“Le commerce informel genère une évasion fiscale importante”

Partager

La Dépêche de Kabylie : Pourquoi à votre avis, l’informel se généralise?

Ahmed Tessa : L’économie algérienne a connu de profondes mutations et transformations mais dans l’ensemble, les hydrocarbures restent la source principale voire quasi unique de financement. Ceci s’explique par le recours massif et croissant aux importations des biens et services qui restent encore une réalité. Le degré d’ouverture de l’économie algérienne a fait l’objet d’une progression rapide et se situe actuellement à un niveau très élevé. Tous les espaces des grandes villes voire petits hameaux et villages sont envahis par des commerçants illégaux. Tant en biens d’équipement et biens intermédiaires qu’en produits alimentaires. La dépendance totale de l’économie algérienne aux importations est importante, elle aiguise l’appétit des rentiers moderne, nationaux et étrangers.

Qu’en est-il de l’émergence du phénomène de l’informel?

La forte demande solvable sur les divers produits engendre la rupture de stocks. Les pénuries et ruptures répétées de ces produits sont les causes principales de l’apparition de ce phénomène, qui ouvrent les portes à des trabendistes et aux fraudeurs.
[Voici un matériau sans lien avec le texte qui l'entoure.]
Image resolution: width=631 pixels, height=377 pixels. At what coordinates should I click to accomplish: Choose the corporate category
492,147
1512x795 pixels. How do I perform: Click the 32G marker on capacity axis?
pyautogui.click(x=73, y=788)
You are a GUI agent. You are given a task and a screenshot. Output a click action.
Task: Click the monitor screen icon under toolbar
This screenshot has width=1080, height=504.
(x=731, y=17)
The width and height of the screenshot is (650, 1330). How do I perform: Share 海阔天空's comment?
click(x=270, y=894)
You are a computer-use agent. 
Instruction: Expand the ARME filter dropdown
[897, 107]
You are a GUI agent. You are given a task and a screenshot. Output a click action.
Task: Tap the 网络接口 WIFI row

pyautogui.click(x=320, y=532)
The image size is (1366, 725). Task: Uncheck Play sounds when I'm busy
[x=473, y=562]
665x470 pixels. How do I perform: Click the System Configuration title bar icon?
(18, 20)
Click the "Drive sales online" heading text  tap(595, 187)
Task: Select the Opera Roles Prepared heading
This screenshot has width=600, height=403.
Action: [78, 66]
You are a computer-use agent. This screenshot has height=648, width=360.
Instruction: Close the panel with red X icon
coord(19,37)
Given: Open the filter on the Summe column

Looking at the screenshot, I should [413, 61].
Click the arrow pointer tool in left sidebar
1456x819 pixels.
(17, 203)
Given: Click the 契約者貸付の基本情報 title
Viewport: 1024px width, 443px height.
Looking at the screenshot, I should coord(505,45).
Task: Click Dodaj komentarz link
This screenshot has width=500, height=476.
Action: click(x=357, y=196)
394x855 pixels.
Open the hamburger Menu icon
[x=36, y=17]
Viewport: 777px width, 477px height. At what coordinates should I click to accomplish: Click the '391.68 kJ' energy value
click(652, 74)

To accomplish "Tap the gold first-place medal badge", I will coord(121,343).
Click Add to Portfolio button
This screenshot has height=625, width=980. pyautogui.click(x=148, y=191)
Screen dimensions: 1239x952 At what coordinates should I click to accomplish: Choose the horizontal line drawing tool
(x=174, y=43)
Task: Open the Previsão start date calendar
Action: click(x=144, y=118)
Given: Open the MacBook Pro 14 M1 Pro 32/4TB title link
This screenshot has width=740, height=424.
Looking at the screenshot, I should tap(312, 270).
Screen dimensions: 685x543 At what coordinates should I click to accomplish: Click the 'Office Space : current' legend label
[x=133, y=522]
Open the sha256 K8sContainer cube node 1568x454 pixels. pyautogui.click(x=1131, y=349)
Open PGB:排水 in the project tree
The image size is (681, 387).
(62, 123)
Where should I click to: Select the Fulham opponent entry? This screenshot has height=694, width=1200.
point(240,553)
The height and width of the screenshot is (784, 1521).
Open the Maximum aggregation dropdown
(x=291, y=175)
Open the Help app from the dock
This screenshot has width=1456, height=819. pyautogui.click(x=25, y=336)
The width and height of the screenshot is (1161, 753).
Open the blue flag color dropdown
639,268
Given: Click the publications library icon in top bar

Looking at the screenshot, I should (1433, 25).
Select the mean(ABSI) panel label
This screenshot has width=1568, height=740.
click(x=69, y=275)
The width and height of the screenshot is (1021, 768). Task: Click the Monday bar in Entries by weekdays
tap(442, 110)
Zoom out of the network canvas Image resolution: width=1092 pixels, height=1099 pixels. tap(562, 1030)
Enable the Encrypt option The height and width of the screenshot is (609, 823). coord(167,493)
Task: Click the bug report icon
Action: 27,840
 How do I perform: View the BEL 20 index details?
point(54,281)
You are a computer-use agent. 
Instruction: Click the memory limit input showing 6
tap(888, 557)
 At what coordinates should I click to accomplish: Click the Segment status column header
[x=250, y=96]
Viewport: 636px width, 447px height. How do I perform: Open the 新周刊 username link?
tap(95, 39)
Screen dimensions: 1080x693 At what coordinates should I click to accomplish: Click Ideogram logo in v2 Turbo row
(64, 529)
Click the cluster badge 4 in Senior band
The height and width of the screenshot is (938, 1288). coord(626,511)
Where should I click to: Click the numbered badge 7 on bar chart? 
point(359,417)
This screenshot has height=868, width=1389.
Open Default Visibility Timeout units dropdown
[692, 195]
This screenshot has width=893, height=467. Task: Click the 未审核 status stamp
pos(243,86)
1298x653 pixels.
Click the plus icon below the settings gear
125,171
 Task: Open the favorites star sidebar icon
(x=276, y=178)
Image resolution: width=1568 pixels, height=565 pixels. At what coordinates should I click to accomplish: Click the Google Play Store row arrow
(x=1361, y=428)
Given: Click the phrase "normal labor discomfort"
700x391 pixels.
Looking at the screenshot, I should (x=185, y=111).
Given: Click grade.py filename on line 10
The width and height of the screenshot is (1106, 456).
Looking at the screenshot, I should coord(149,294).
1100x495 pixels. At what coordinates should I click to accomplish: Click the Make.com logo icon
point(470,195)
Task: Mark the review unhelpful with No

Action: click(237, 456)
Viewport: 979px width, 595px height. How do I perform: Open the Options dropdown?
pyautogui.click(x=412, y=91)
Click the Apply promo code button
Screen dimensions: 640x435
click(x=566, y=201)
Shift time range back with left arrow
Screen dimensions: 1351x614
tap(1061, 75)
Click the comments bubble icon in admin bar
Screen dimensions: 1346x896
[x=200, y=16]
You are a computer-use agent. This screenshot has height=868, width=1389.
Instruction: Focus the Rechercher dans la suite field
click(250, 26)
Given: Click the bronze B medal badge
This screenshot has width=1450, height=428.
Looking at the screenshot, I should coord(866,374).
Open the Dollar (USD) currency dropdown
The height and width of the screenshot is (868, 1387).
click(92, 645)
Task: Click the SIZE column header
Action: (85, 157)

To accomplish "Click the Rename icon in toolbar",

La Direction du commerce de la wilaya d’Alger a recensé 96 marchés informels dans lesquels excercent 7 100 commerçants illégaux. Celle de Tizi-Ouzou en a recensé plus de 1 500 en 2007.

Le commerce informel a pris à ce point de l’ampleur…

Absolument ! Dans une économie algérienne caractérisée par l’absence d’investissements productifs, la politique économique devient “ stérile et stérilisante”. La société voit ses devises transférées dans des caisses étrangères en contrepartie de produits qui menacent parfois la santé publique. Dans une économie de marché caractérisée par l’absence de contrôle des marchés, les détenteurs de capitaux évitent les risques d’investir.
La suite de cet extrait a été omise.